§ **MATERIAL FOR THIS TASK**:
============================================================
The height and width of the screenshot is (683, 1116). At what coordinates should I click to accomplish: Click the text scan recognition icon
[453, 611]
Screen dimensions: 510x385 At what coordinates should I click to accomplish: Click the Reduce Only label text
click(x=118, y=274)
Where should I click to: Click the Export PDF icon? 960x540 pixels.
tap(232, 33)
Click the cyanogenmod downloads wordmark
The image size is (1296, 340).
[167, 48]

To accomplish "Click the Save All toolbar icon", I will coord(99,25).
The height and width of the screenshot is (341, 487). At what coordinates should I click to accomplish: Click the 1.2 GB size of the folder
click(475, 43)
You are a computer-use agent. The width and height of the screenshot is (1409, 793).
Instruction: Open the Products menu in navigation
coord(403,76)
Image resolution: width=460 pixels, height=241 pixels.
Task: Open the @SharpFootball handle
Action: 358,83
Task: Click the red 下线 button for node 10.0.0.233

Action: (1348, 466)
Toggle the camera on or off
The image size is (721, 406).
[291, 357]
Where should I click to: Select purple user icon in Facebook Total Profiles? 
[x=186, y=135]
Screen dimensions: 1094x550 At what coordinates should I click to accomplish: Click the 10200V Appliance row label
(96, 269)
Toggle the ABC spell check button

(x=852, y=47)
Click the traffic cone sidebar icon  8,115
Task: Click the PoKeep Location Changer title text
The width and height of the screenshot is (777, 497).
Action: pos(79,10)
============================================================
§ **TASK TO COMPLETE**:
Turn the records above, from the line containing "Click the traffic" through the end of the records, inclusive, into a JSON list of strings with one string per line, leaving out blank lines.

§ **FINAL RESULT**:
[
  "Click the traffic cone sidebar icon  8,115",
  "Task: Click the PoKeep Location Changer title text",
  "The width and height of the screenshot is (777, 497).",
  "Action: pos(79,10)"
]